RAID can also be a hassly when your controller dies. RAID has failure points that can be hard to accomodate for in a private setting.

For any data that i care about (anything that isn’t movies, music or scrap data) i do backups. If a drive fails, it gets replaced and i restore from backups what’s needed.

Concerning Home-Server: I was dabbling in FreeNAS and such too, but in the end i came to the realization that it’s just not worth it for me.
IF you plan on using it as a Lab environment or such, that’s great. For anything productive i’d go with a Synology or QNap NAS. They are low hassle, can do anything you want (literally. With Docker on QNap i did run Grafana and Influxdb Instances, Plex, mySQL, Apache etc. including Console level access).
You get all the features without having to worry about keeping it running. After having spend the better part of 2 years working on a homeserver, i’ve bought a Celeron 4 Bay QNap and haven’t had to work on it for over a year now. It just works and i throw a container or two on it if i want to test something else.

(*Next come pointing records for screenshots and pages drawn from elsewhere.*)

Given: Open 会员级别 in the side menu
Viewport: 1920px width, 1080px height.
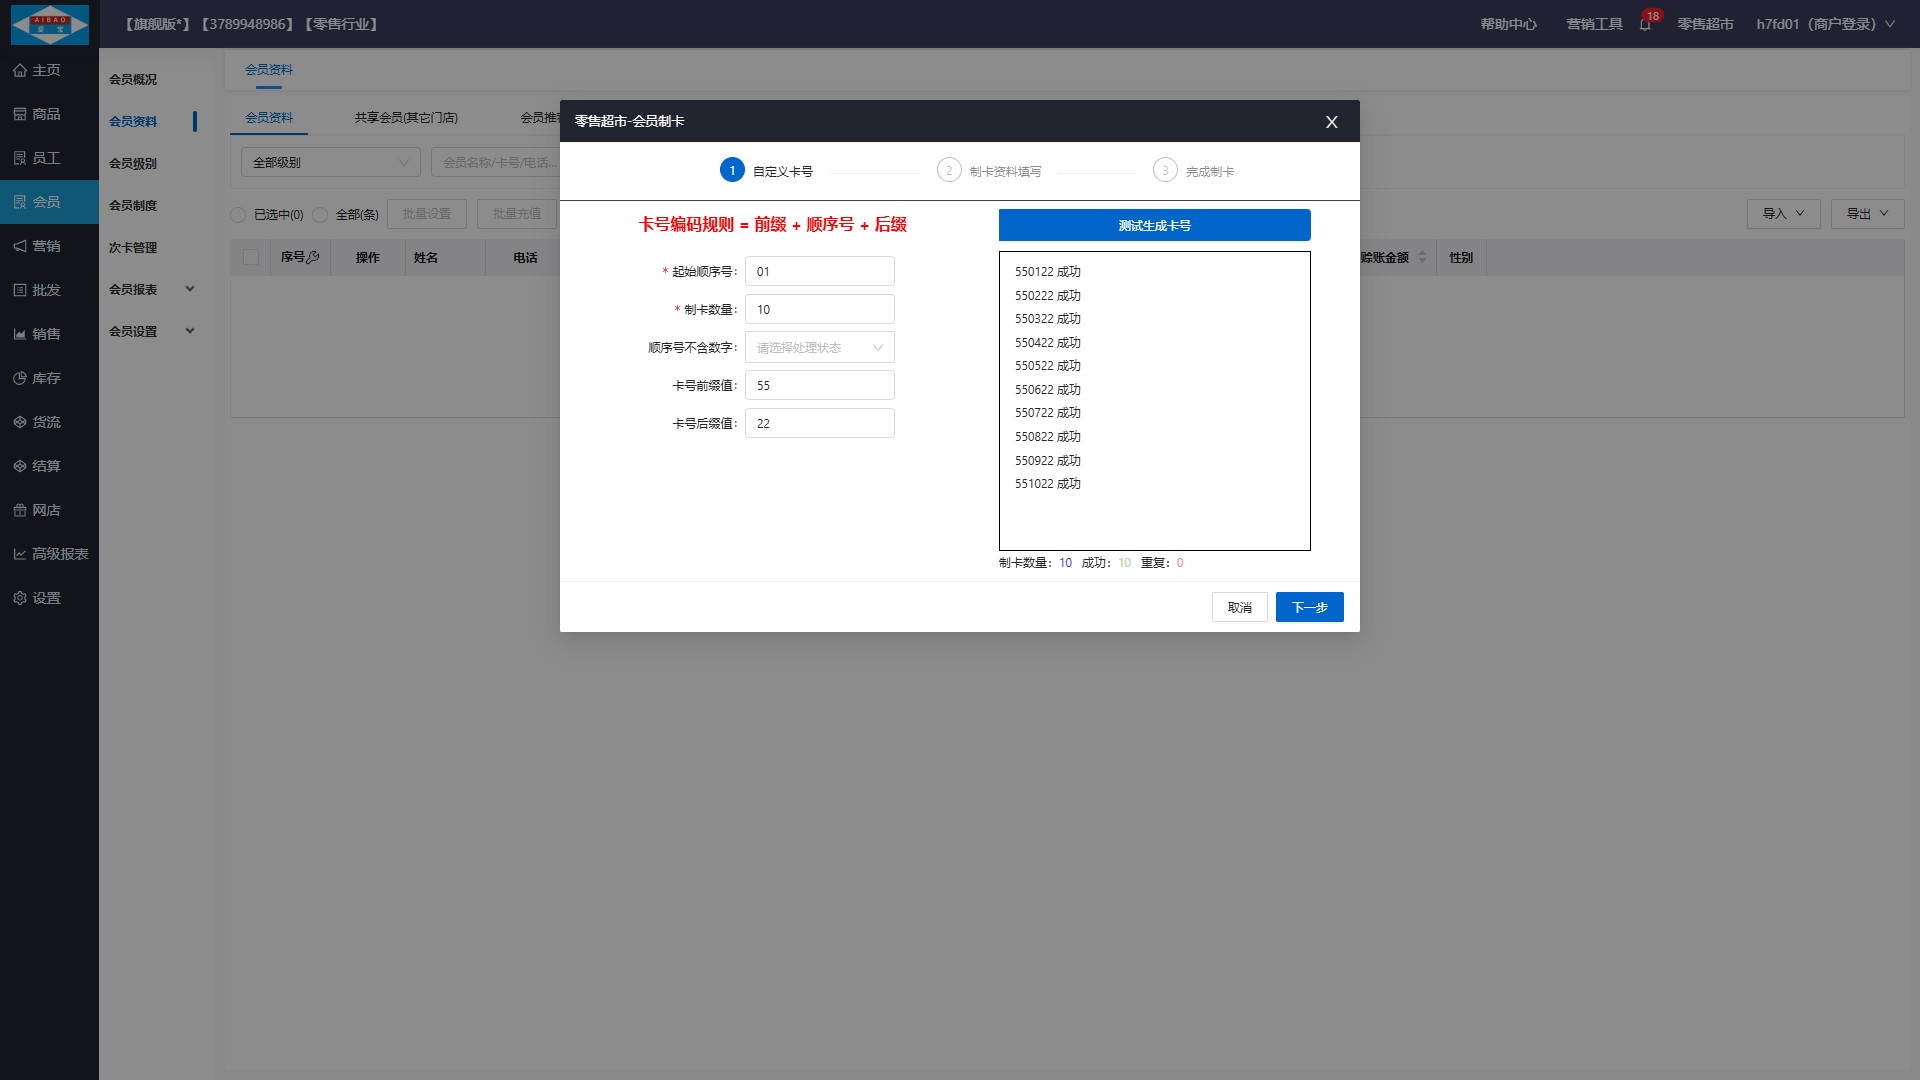Looking at the screenshot, I should tap(133, 163).
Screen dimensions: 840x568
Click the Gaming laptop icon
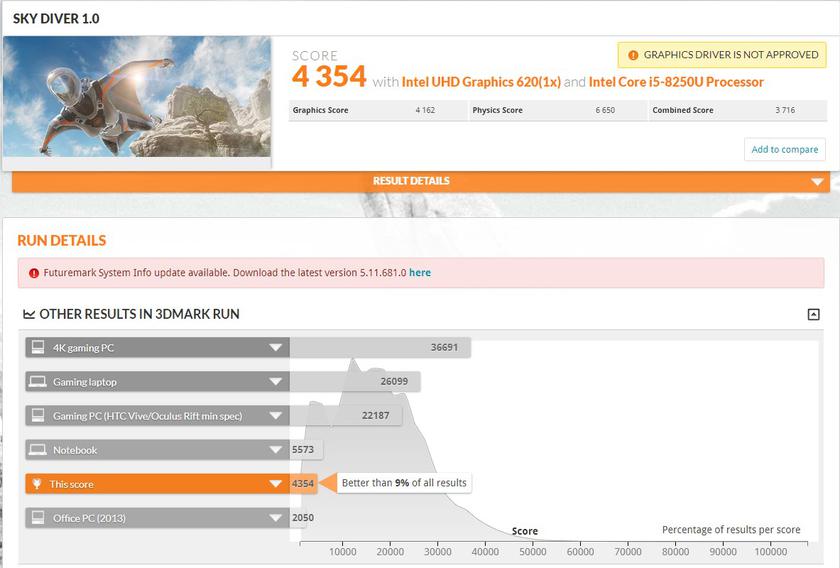tap(38, 382)
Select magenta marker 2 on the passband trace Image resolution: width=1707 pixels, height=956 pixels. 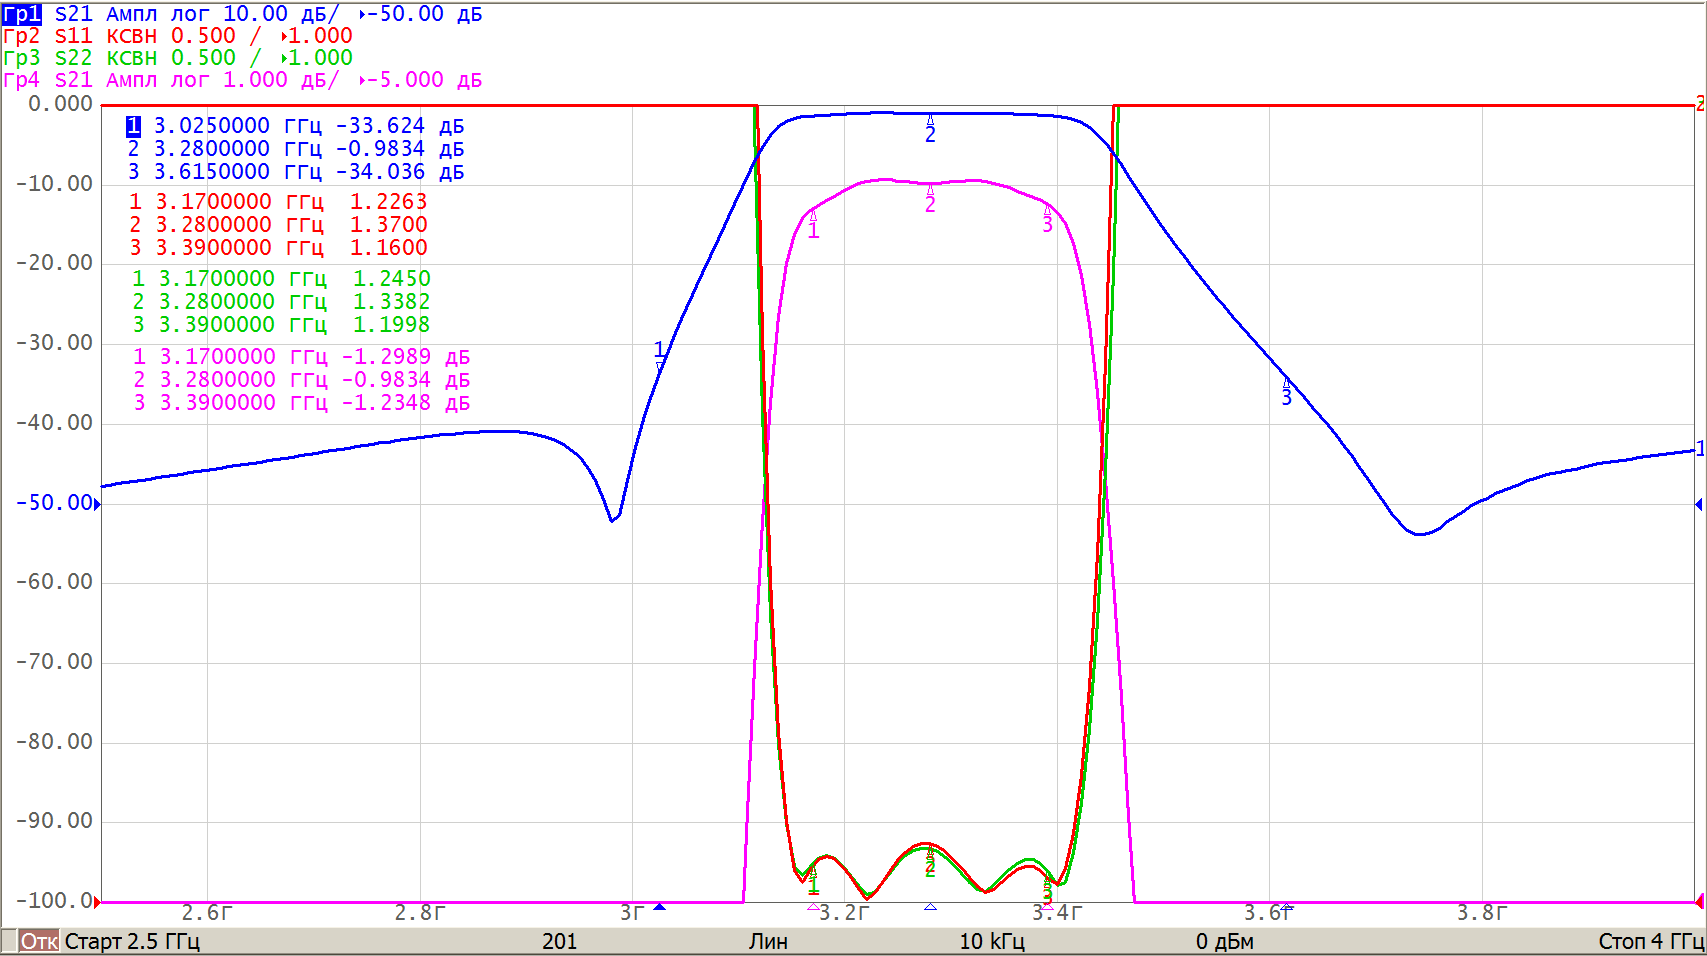(930, 200)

Could get some old hardware and do xpenology.

have you seen gamer nexus nas issues video? pre made solution is more of a problem if they fail free nas just shove the drive in a new system in any order everything work right away

If it is not beaten with a blunt stick to death YES. If you have the gear or the money to run a nas at home. Its is super handy. You can nuke and pave at will and all your stuff is local.

If your a one PC show then the choice shrinks to OS’s needed. If only a laptop then external HD’s only.